A US event meant to highlight the plight of Cuba's political prisoners was drowned out by the noise of Cuban diplomats banging on tables and voices screaming, "Cuba yes, blockade no" across a large conference room, a reference to the US economic embargo against the island nation.
Cuban diplomats were using both hands to slap the rectangular table while others were yelling in Spanish, and although US Ambassador Kelley Currie repeatedly asked for security, officers stood watching the protest without intervening. Why? Because the protesters were accredited UN diplomats from Cuba, and yelling diplomats cannot be physically restrained based on UN security protocols.
The United States may be considered the most powerful member -- financially and diplomatically -- at the United Nations, but despite its status, security would not step into the fray.
The near 90-minute meeting was met with the sound of dissent by Cuban diplomats, with panelists trying their best not to acknowledge the uproar.
"I was ready to end the proceedings, but I'm damned if I'm going to do it for you. So I can sit here all day and let you shout yourselves silly," Ambassador Michael Kozak told the protesters. Kozak, of the US State Department's Bureau of Democracy, Human Rights, and Labor, moderated a panel after Currie's remarks.
"I have never in my life seen diplomats behave in the way the Cuban delegation did today," Currie, the US representative on the Economic and Social Council of the United Nations, told reporters after leaving the conference room, calling protesters actions "shocking and disturbing."
"It makes you wonder that if the diplomats of this government behave this way, how do the police behave?"
The "thuggish behavior" displayed by the diplomats has no place at the United Nations, Currie said, adding that the island nation and its diplomatic representatives should be ashamed of themselves.

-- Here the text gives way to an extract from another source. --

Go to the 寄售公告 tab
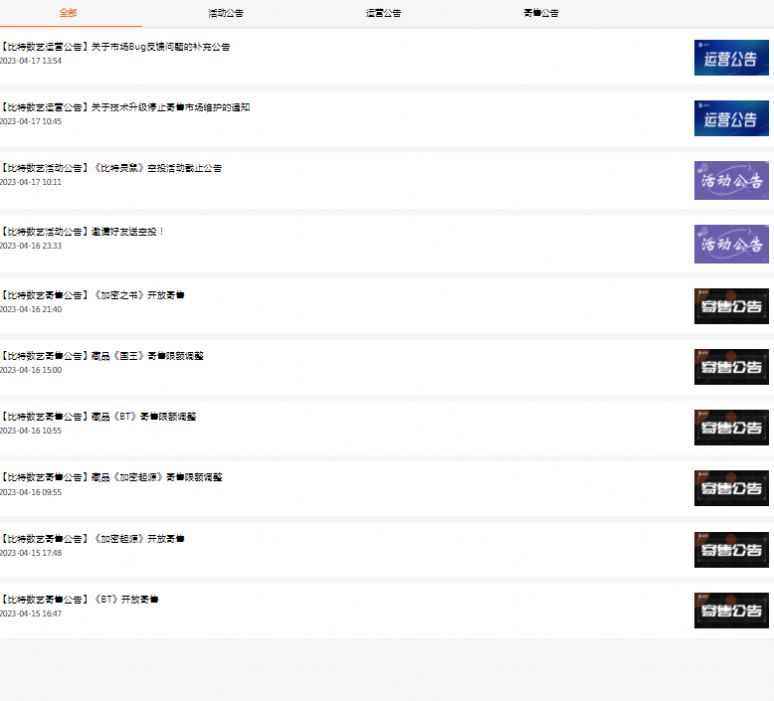[541, 13]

The estimated 130 political prisoners held by the Cuban government are "an explicit sign of the repressive nature of the regime and represent a blatant affront to the fundamental freedoms that the United States and many other democratic governments support," the State Department said in a statement describing the event.

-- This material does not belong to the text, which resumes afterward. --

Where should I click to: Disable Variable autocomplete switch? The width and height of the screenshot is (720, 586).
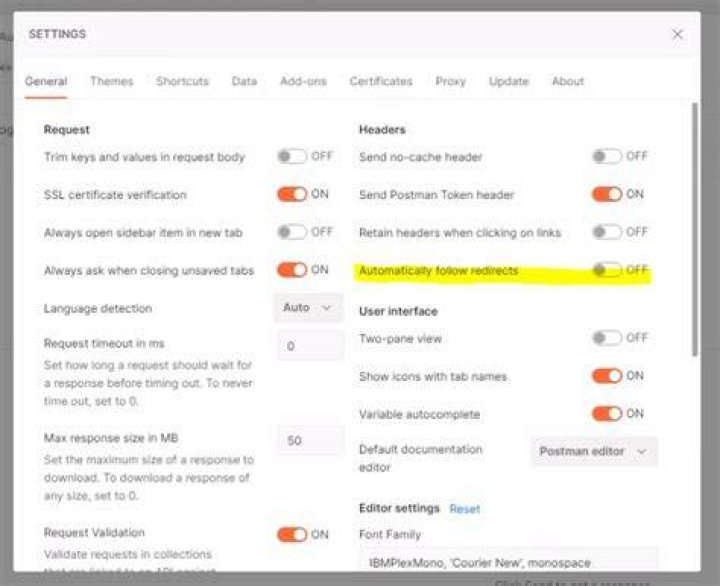click(x=607, y=414)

"Holding the Cuban regime responsible for its human rights violations and supporting the Cuban people's aspirations to live in freedom are key components of President Trump's National Security Presidential Memorandum of 2017."

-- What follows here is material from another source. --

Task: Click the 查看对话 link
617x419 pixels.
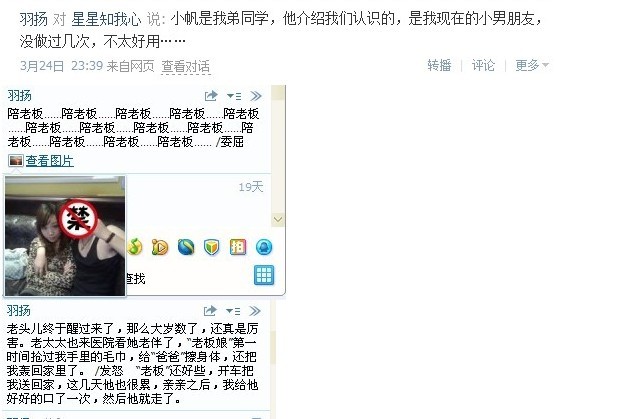Action: [x=186, y=66]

Cuba forcefully objected to this meeting being called by the United States, appealing in vain in recent days to the United Nations, and writing a letter to the UN secretary-general.
The "Jailed for What?" event was an attempt by the United States to hoodwink the international community into ignoring its own human rights violations at home and abroad, a statement released by the Cuban Mission to the United Nations said.
The United States has a "pattern of systematic violations of all human rights," it said, citing torture of Guantanamo detainees, the murder of African-Americans at the hands of police officers, and imprisonment of immigrants.
The secretary-general of the Organization of American States, a former political prisoner, and the sister of a current political prisoner in Cuba comprised an expert panel in the meeting. But of all the words exchanged, the ambassador may be the only person who may want to retract her opening comments.
"Thank you for coming," Currie said, welcoming everyone to the event.